WHAT TO PRODUCE =
In the data below, which lines contain "Given"? List them by copying each one.

DATA FOR ANALYSIS =
━━━━━━━━━━━━━━━━━━━━
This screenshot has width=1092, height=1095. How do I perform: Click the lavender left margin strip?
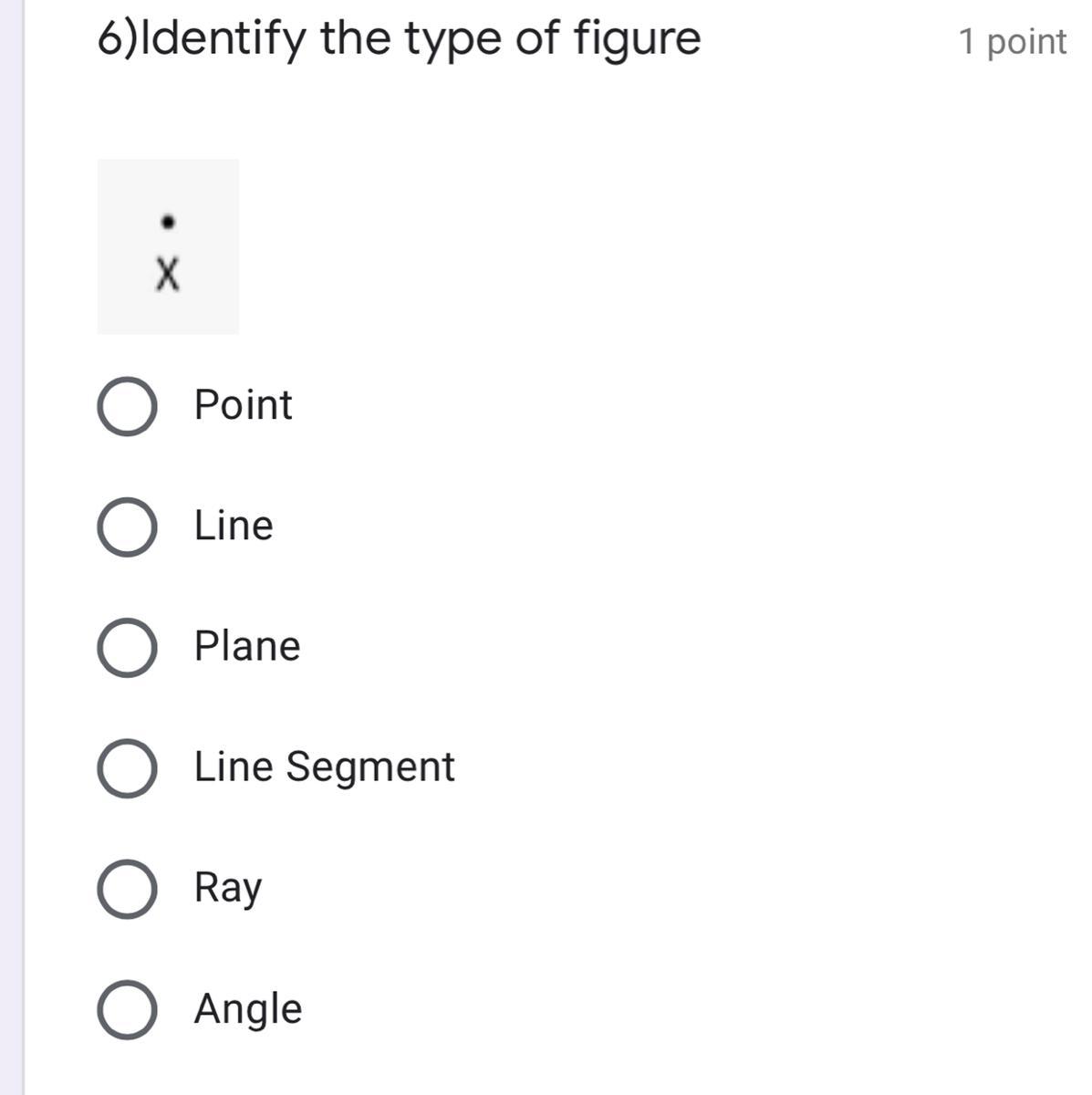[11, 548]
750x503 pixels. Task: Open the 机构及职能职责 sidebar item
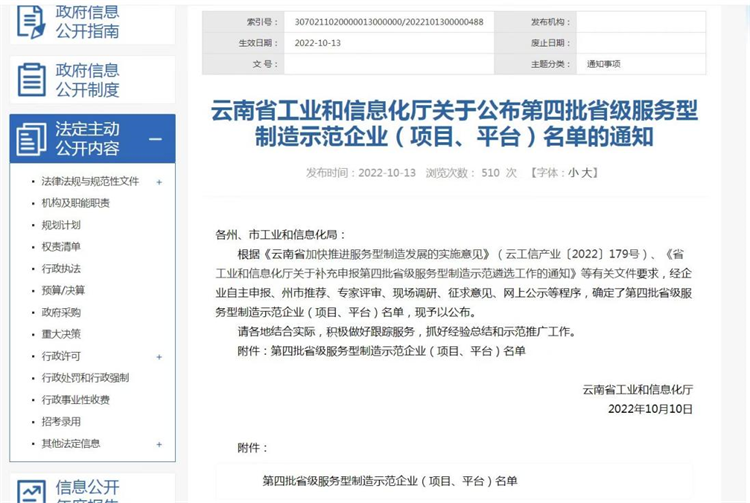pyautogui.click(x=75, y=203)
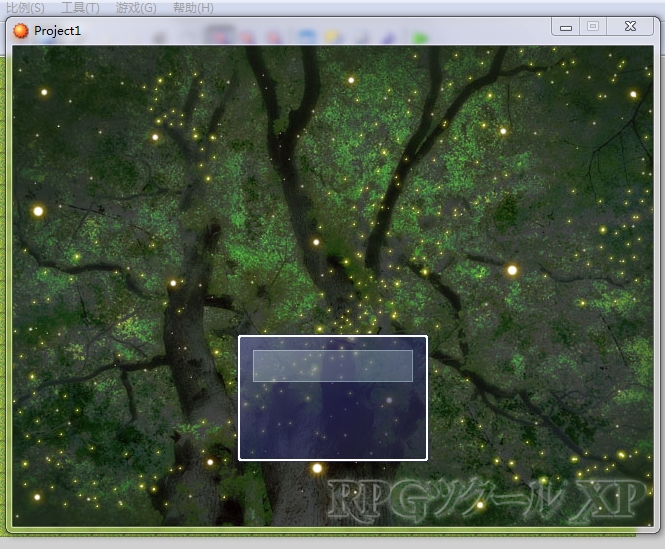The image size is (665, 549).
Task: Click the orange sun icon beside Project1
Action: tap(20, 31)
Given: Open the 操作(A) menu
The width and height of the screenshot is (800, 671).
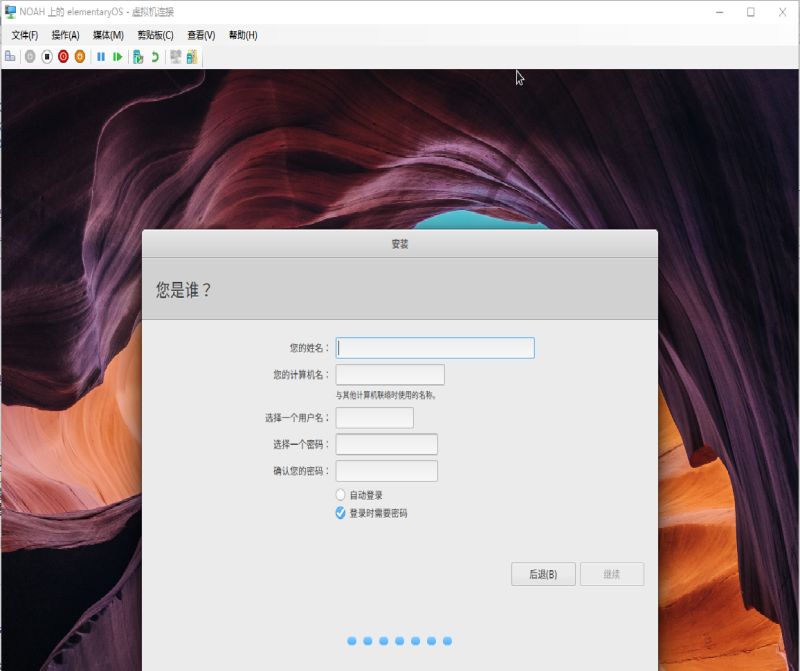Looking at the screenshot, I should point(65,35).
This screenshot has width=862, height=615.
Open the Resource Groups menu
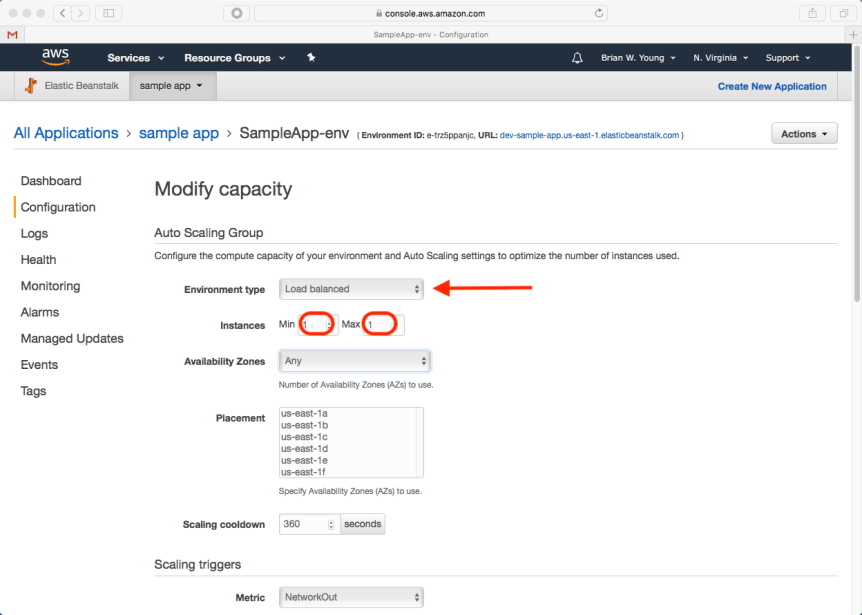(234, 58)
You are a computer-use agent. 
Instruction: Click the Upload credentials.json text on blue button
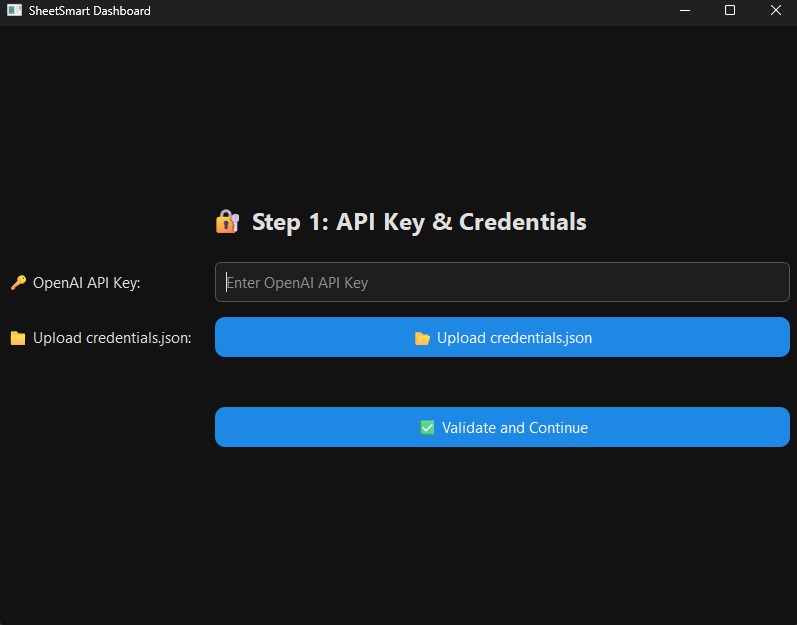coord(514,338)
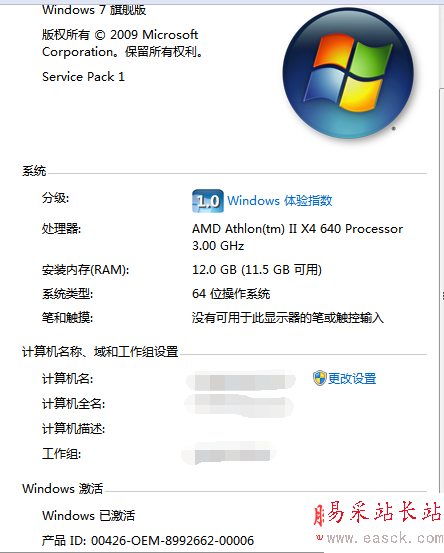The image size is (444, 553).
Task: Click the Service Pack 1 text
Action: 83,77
━━━━━━━━━━━━━━━━━━━━
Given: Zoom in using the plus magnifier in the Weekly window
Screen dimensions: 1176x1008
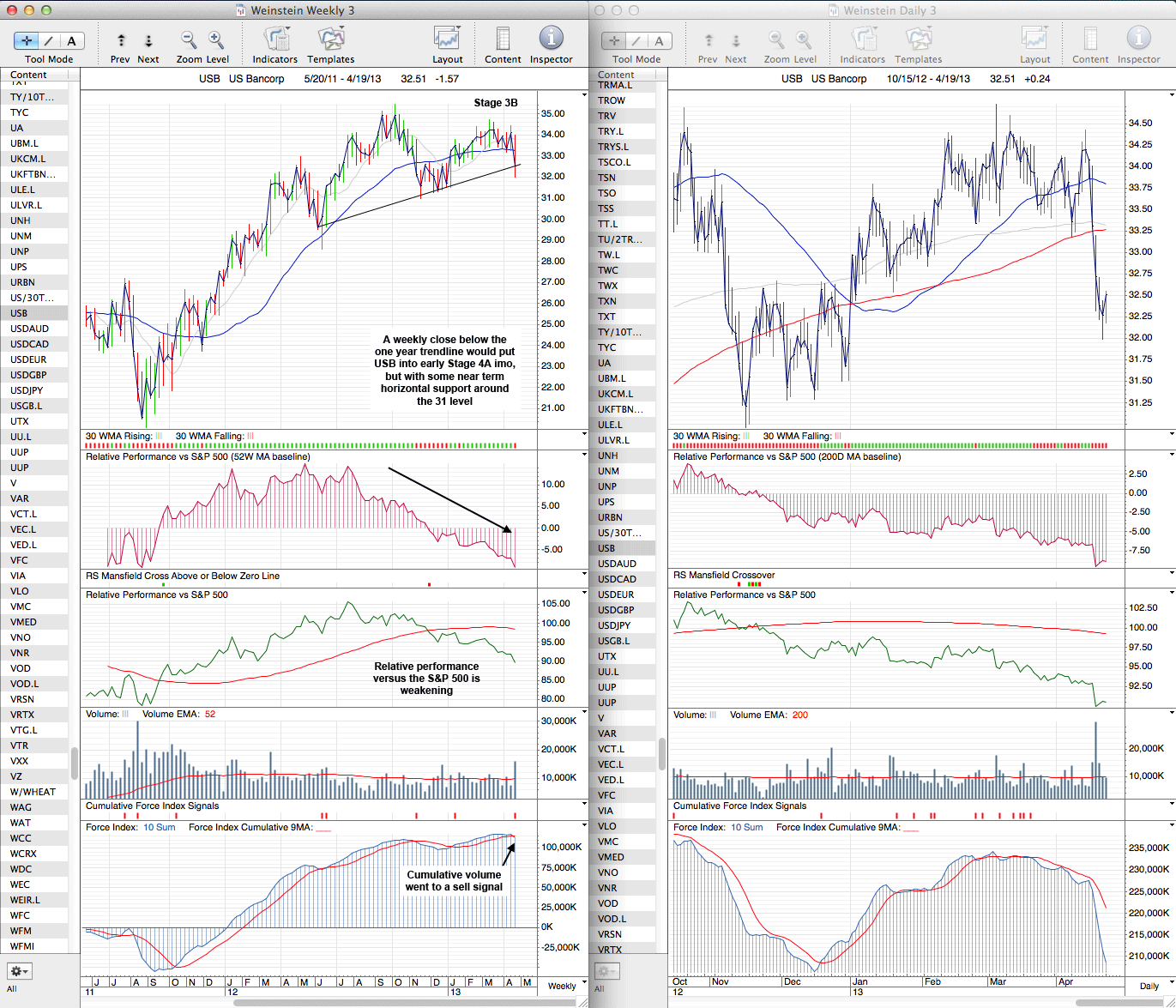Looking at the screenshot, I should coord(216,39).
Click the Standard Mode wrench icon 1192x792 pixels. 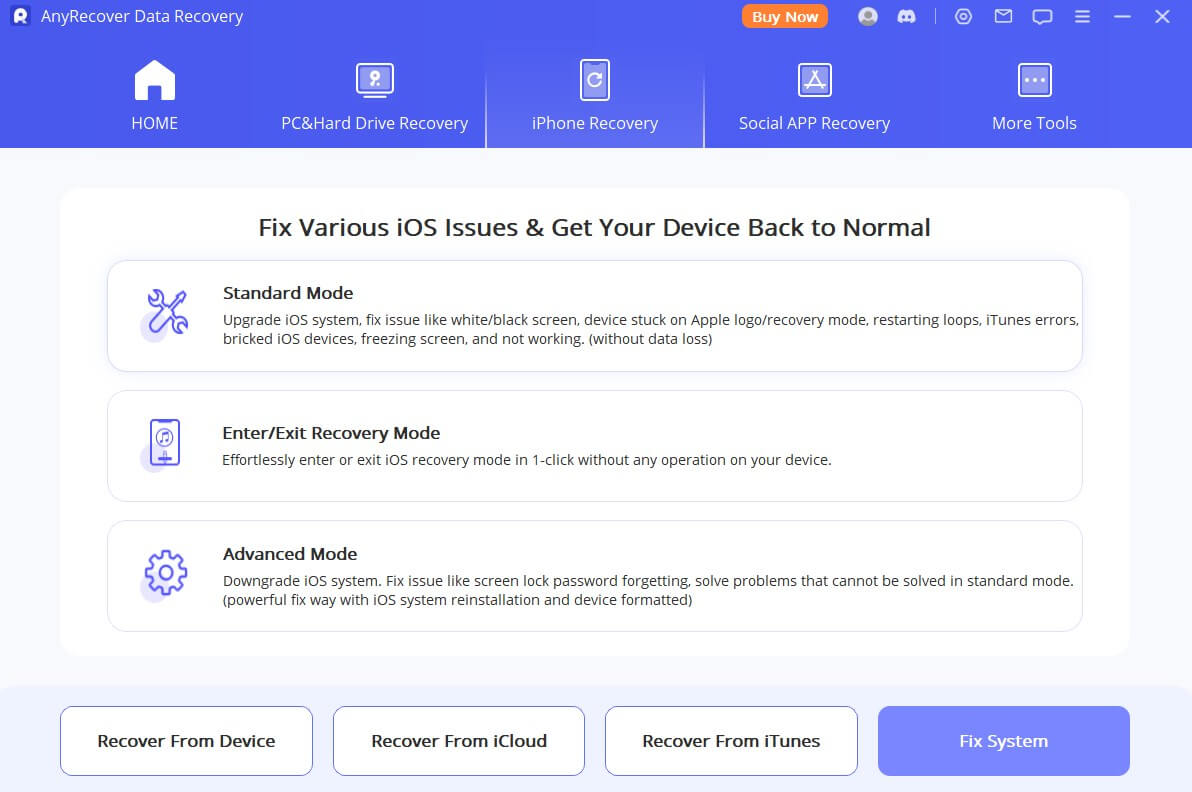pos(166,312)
━━━━━━━━━━━━━━━━━━━━
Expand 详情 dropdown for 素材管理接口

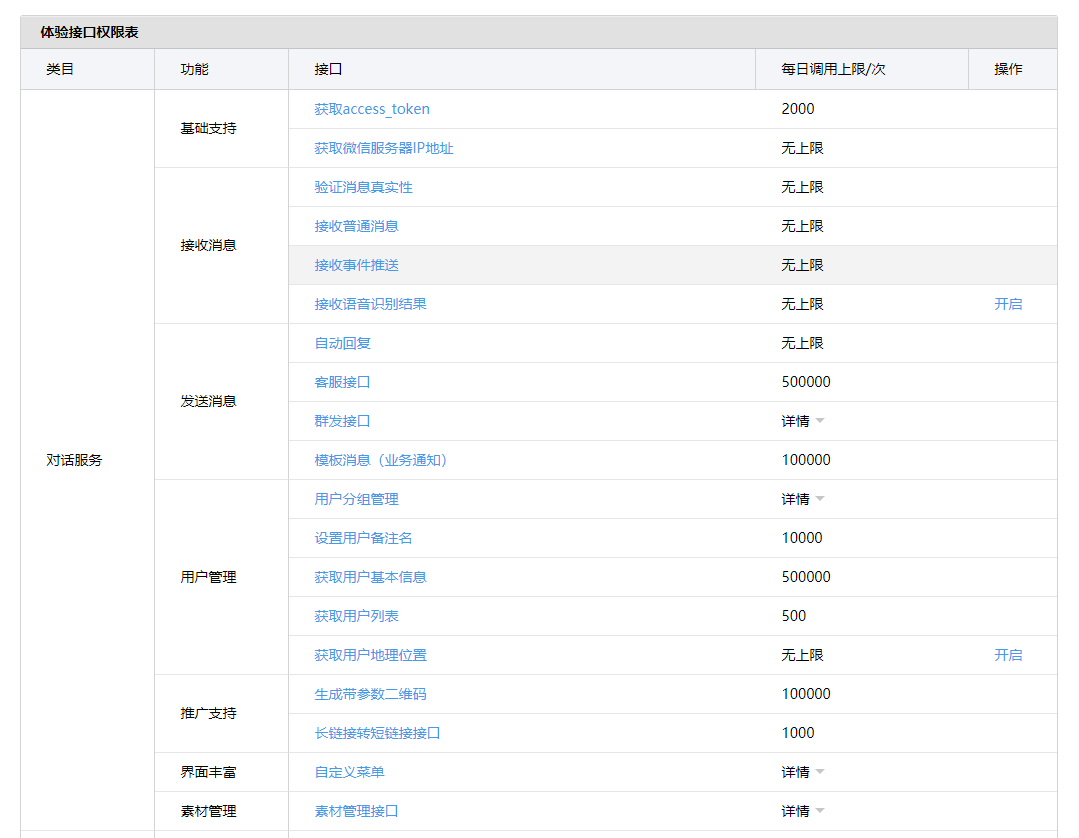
━━━━━━━━━━━━━━━━━━━━
ANSWER FOR THIS EXERCISE =
Given: Open the 操作(A) menu
Given: Zoom in using the plus magnifier in the Weekly window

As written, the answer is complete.